━━ DATASET EXTRACT ━━
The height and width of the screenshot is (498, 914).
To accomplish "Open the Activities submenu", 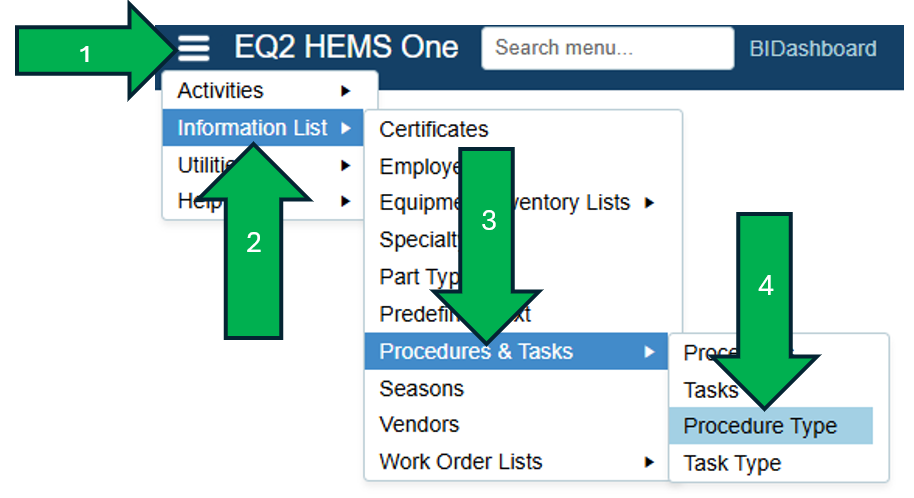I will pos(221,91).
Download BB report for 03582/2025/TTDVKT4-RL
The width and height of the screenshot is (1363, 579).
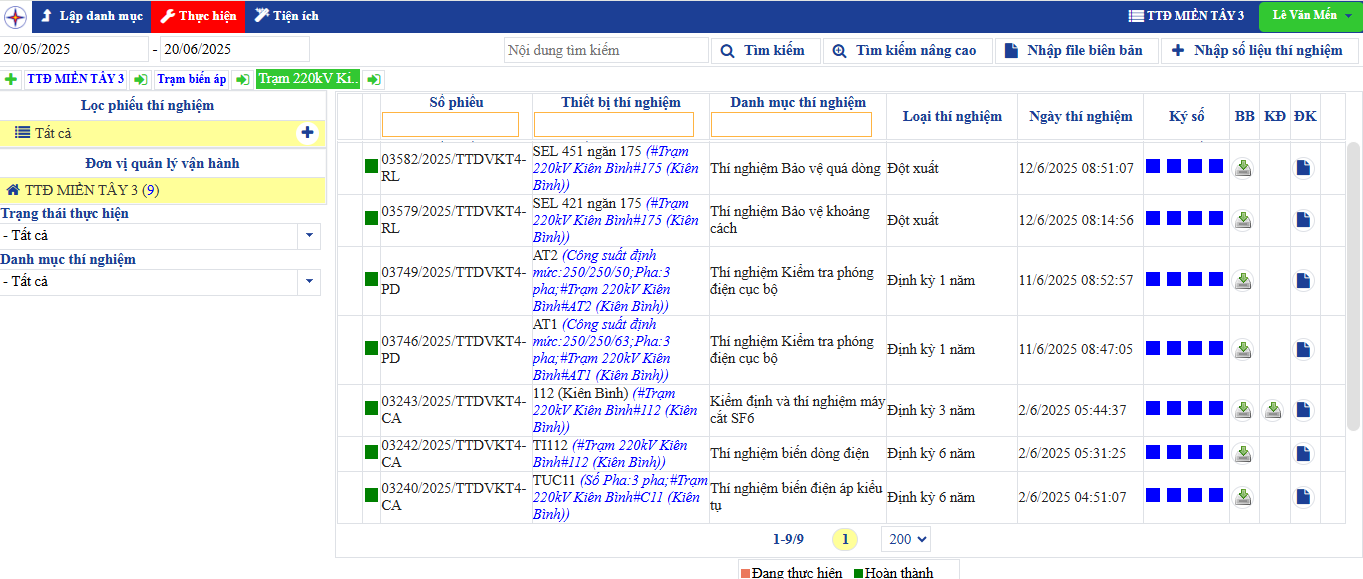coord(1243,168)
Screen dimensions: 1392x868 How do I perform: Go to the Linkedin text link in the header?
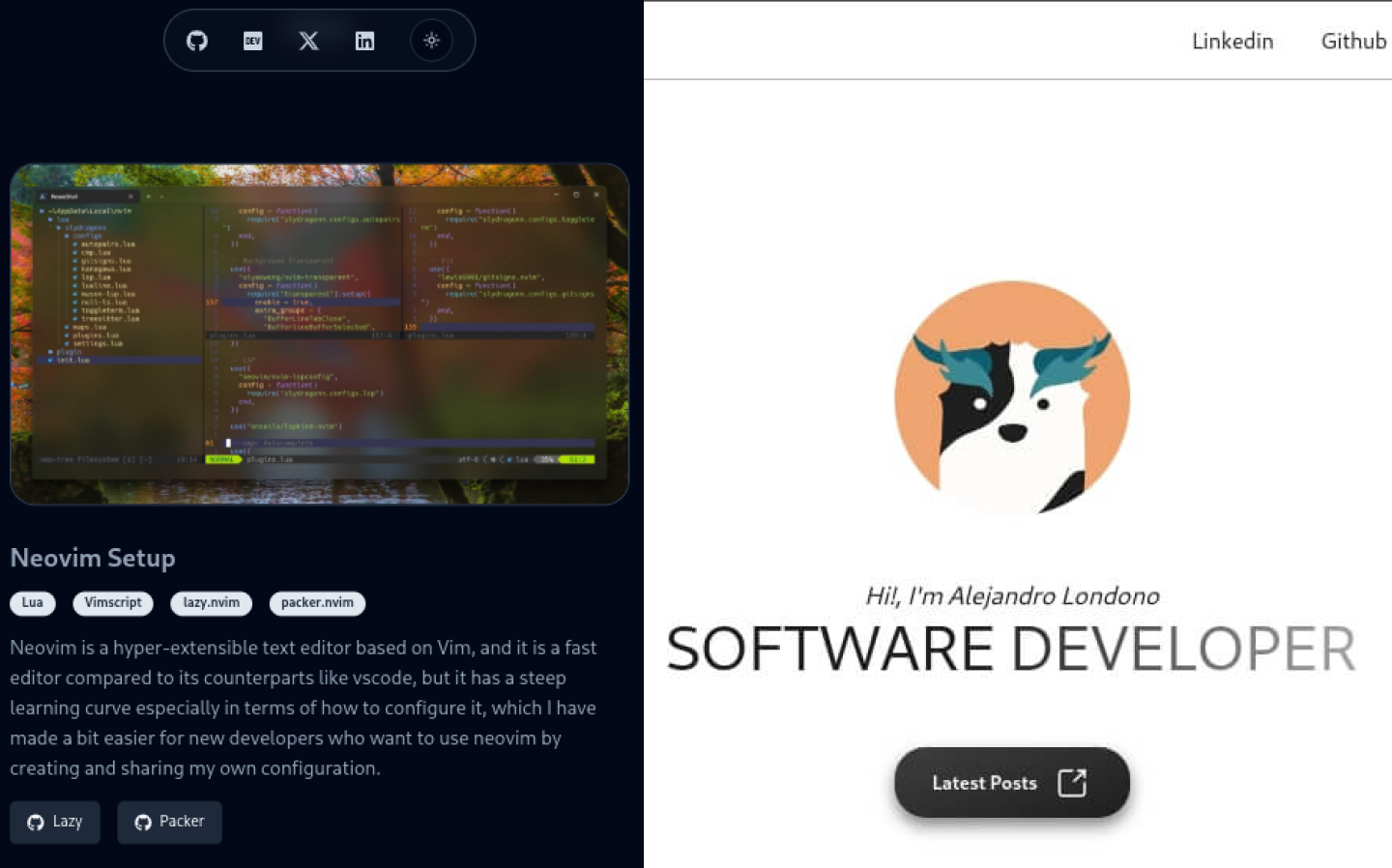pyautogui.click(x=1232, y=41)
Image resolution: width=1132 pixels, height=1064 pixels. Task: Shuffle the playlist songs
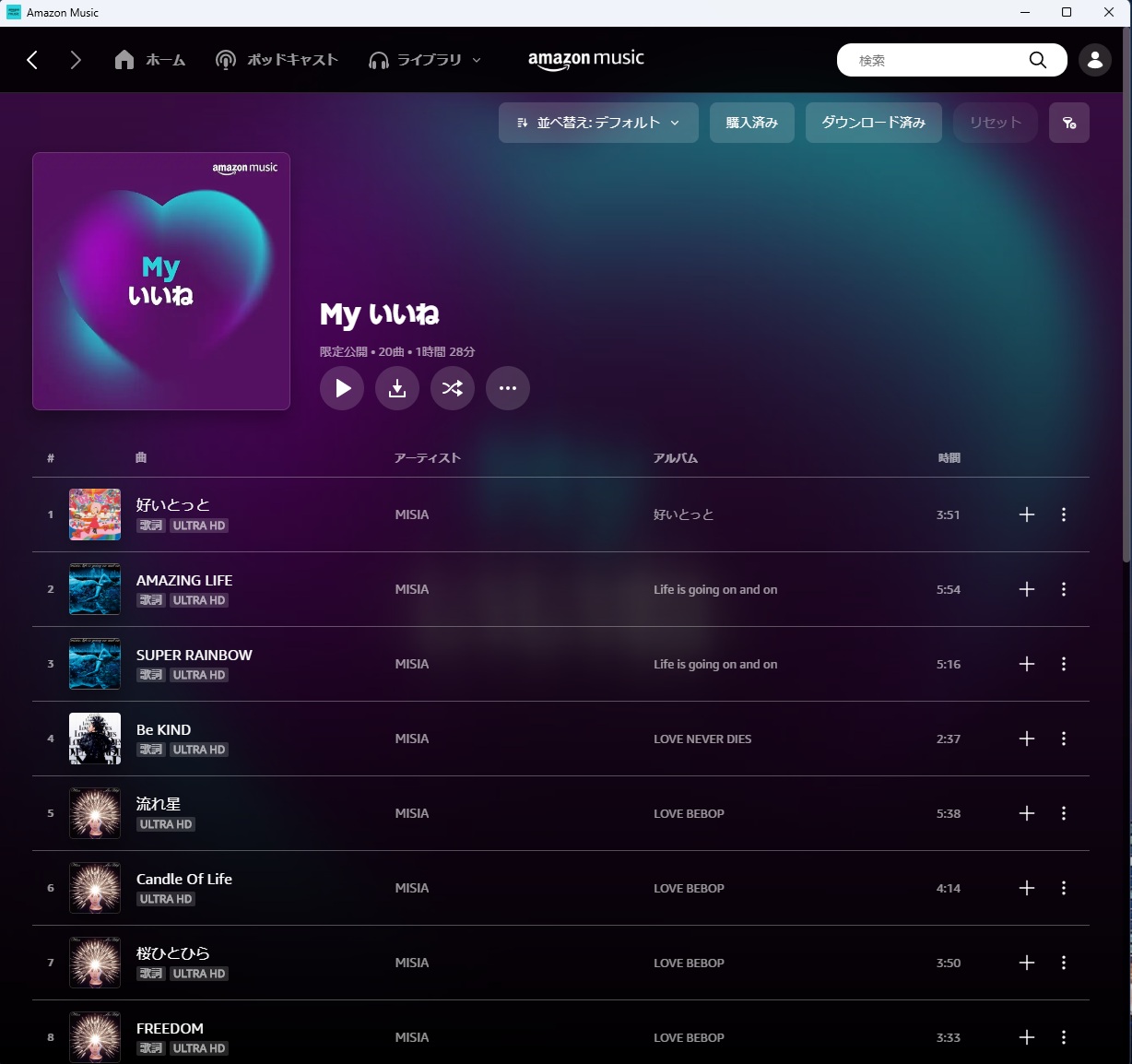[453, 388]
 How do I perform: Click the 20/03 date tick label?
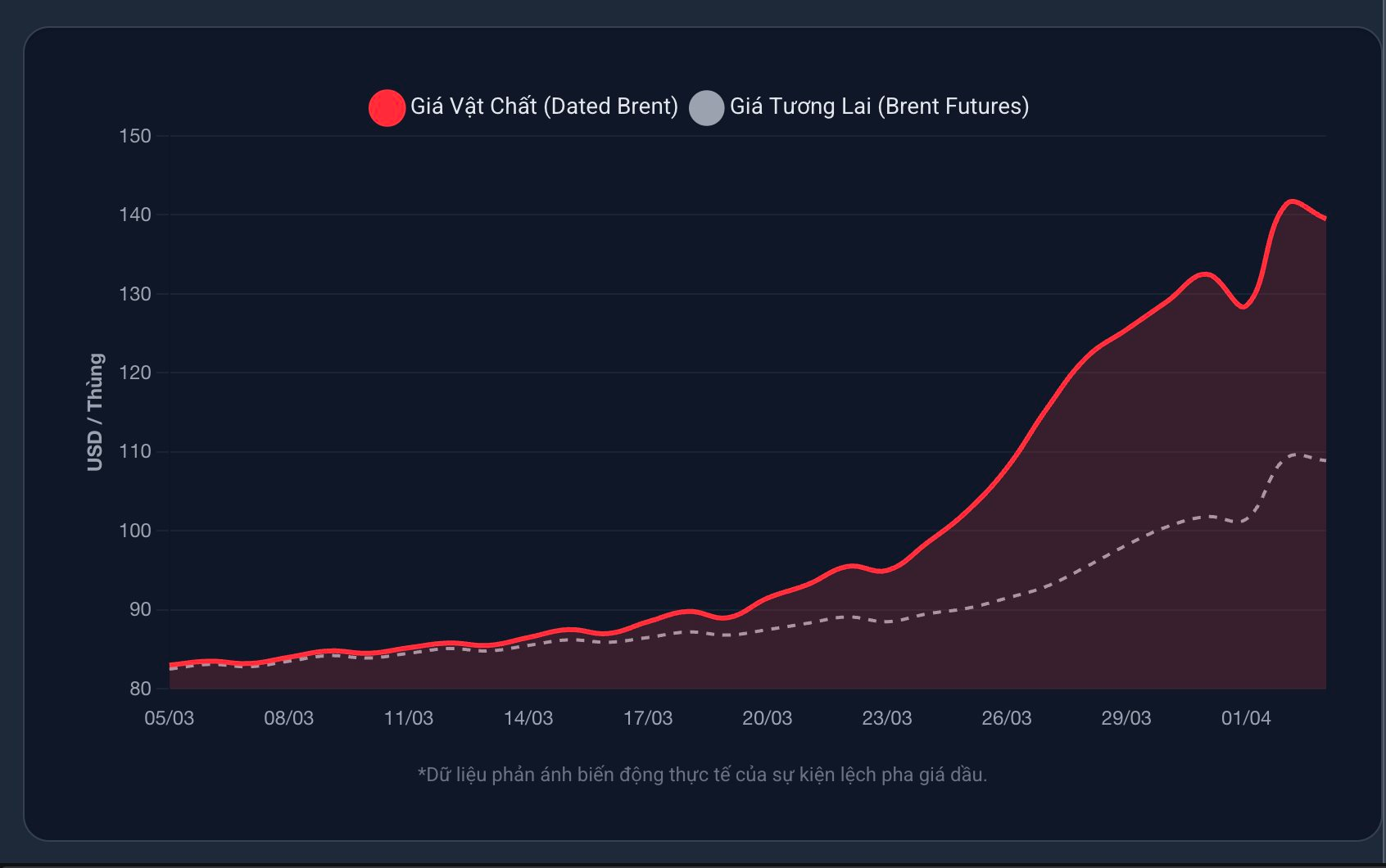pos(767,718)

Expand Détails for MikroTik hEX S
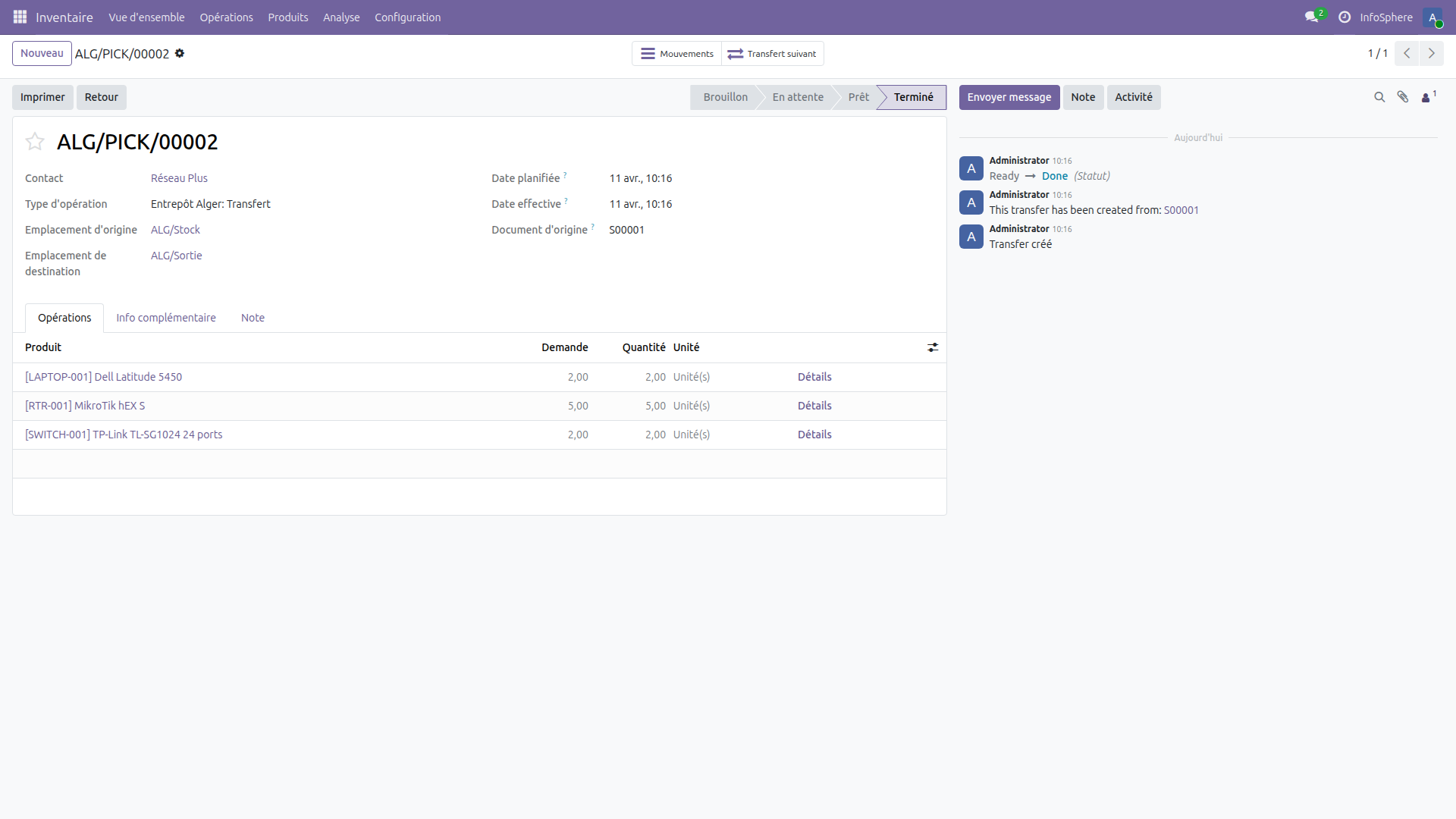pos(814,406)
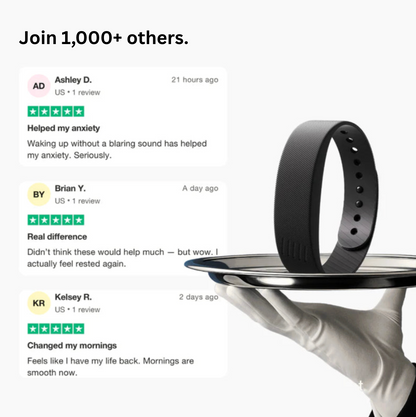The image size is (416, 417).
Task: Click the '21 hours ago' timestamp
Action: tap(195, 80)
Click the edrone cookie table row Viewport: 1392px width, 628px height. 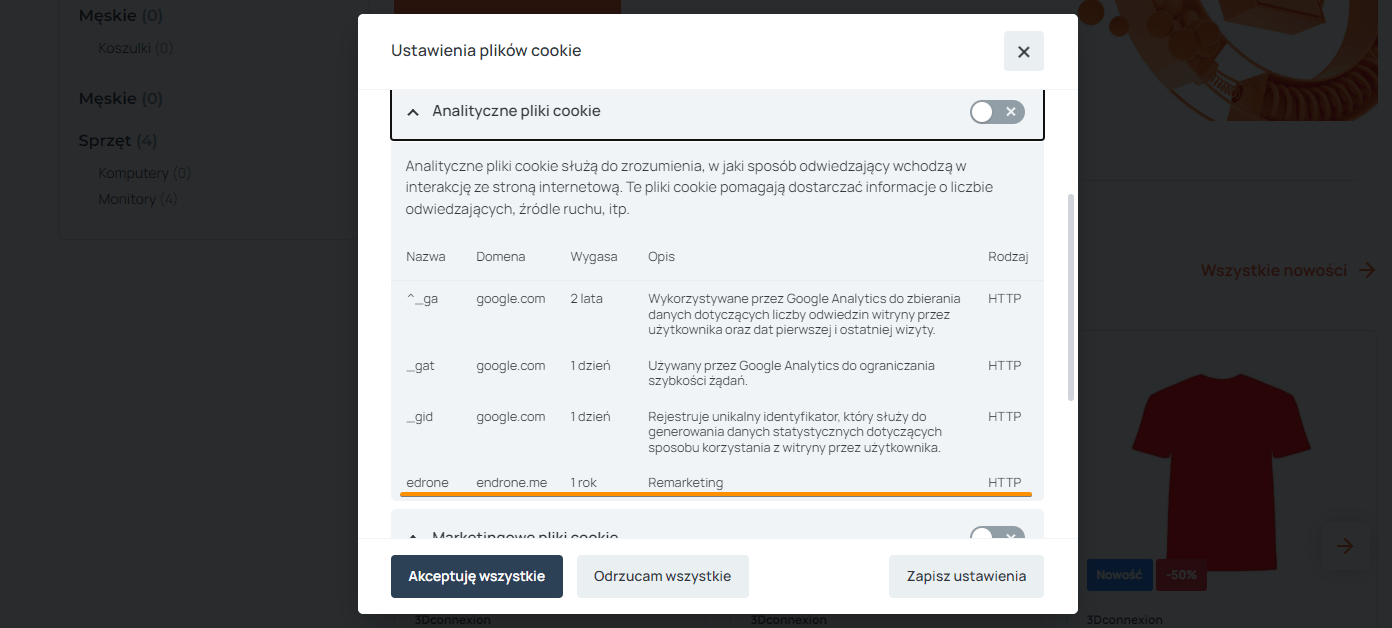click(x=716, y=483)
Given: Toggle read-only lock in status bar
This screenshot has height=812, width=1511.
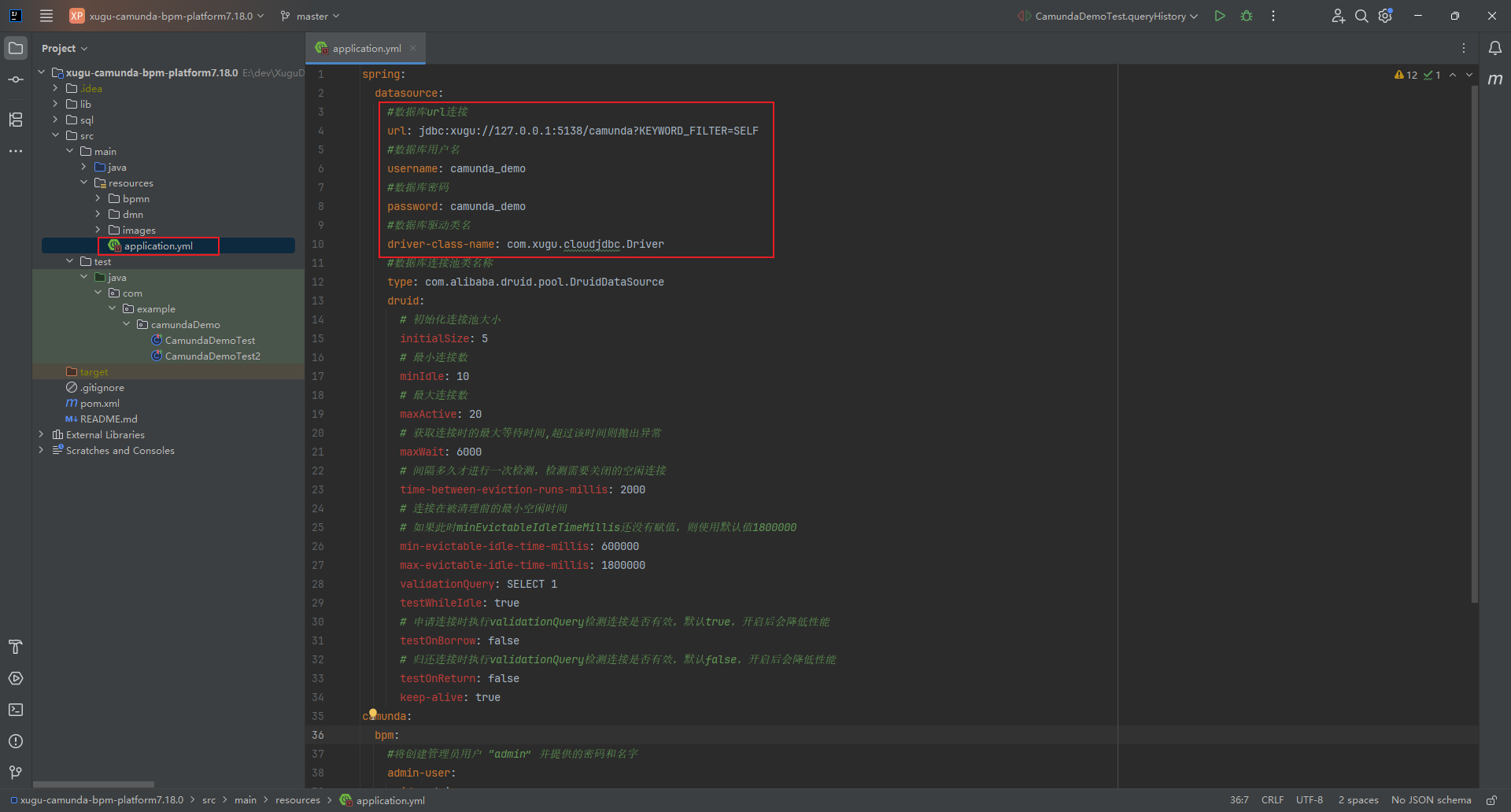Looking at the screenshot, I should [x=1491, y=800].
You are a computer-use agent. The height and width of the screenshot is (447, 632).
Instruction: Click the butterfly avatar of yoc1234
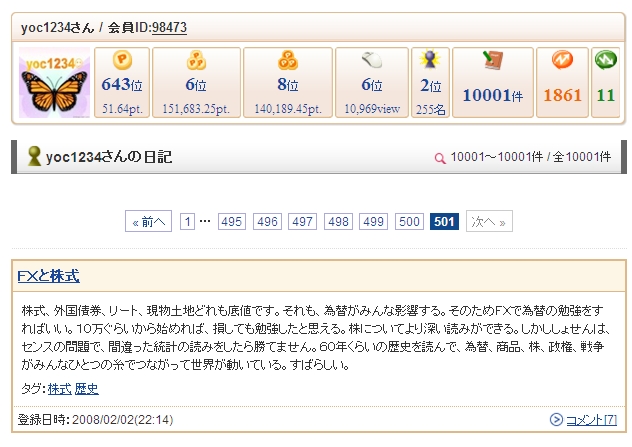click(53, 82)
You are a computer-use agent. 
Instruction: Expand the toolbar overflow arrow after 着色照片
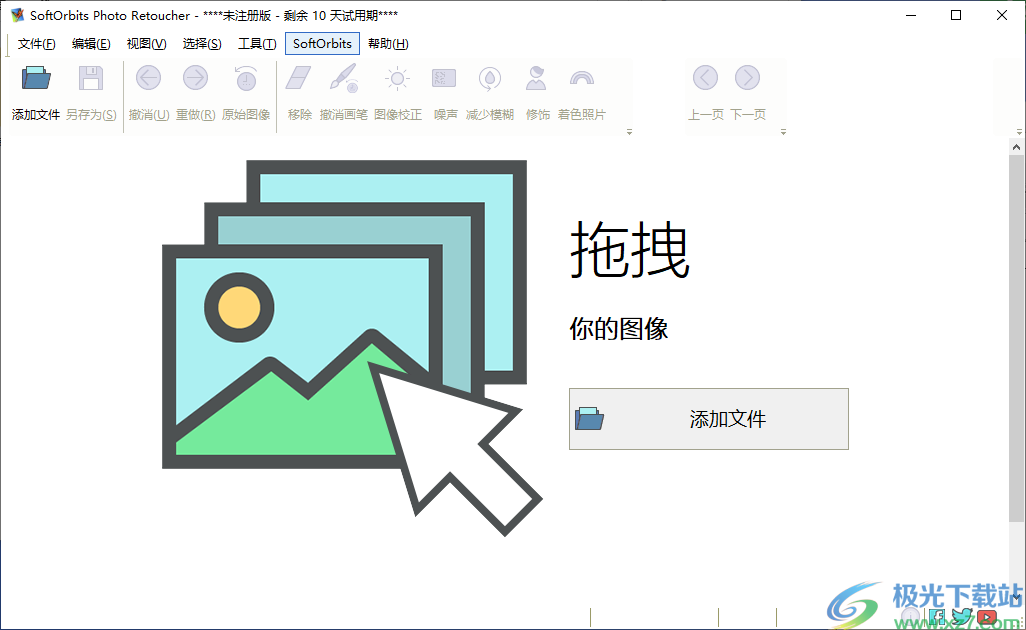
━━━
(WHAT NEEDS TO BE DONE) Rewrite the lines of the data from the line that contains "You are a computer-use agent. The" through the end of the data, inclusive, and shift every coordinate in the answers by adding 28 to it. Omit the pictures.

(RESPONSE TO THIS EXERCISE)
You are a computer-use agent. The height and width of the screenshot is (447, 632).
Instruction: Click the butterfly avatar of yoc1234
click(81, 110)
You are a computer-use agent. 
Instruction: Expand the toolbar overflow arrow after 着色照片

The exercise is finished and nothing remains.